According to Lexi Montée Busch, whose children are 1 and 4 years old, there’s nothing her parents could do wrong when it comes to her kids.
Busch, vice president of marketing and communications at Happiest Baby, a baby products company owned by her mom and dad, Nina and Harvey Karp, has spent the last year living as a “party of six,” including her husband and the Karps, after the LA fires took both their homes.
“It has been wonderful to have an extra set of hands — and a child development expert right down the hall,” Busch told The Post, referring to her father, a pediatrician and author of the newborn help book “The Happiest Baby on the Block.”
The way Busch sees it, if you’re not a helicopter grandparent, do you really even care enough?

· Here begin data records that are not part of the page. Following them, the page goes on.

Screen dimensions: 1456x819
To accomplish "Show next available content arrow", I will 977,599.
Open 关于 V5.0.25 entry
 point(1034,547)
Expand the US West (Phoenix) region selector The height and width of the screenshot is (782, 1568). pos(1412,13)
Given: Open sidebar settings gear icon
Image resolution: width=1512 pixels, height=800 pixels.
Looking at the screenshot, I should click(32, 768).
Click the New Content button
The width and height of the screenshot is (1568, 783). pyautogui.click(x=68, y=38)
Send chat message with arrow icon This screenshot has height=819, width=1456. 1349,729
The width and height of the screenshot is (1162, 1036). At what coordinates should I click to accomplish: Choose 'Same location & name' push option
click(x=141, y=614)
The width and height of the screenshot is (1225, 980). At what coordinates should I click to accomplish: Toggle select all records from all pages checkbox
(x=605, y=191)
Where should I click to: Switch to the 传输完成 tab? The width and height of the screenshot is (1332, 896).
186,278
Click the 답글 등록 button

“A lot of my friends feel like their parents are useless — they come over to visit and play, but they’re not caregivers,” Busch said. “My parents are the opposite. They know what to do and how to do it.”
Take a recent instance when Busch’s 4-year-old daughter, Lola, was caught in an innocent lie about how many pieces of chocolate she ate. Her father was right there in the room — and ready to spring into his child-development training and handle the situation.
“My dad was there to coach me, and it was wonderful for me to observe him and learn from him in that moment. As parents, we want the best for our children, and our greatest goal is that we don’t want to mess things up,” she said.
“If I can have these two human beings help me, then I’ve hit the lottery.”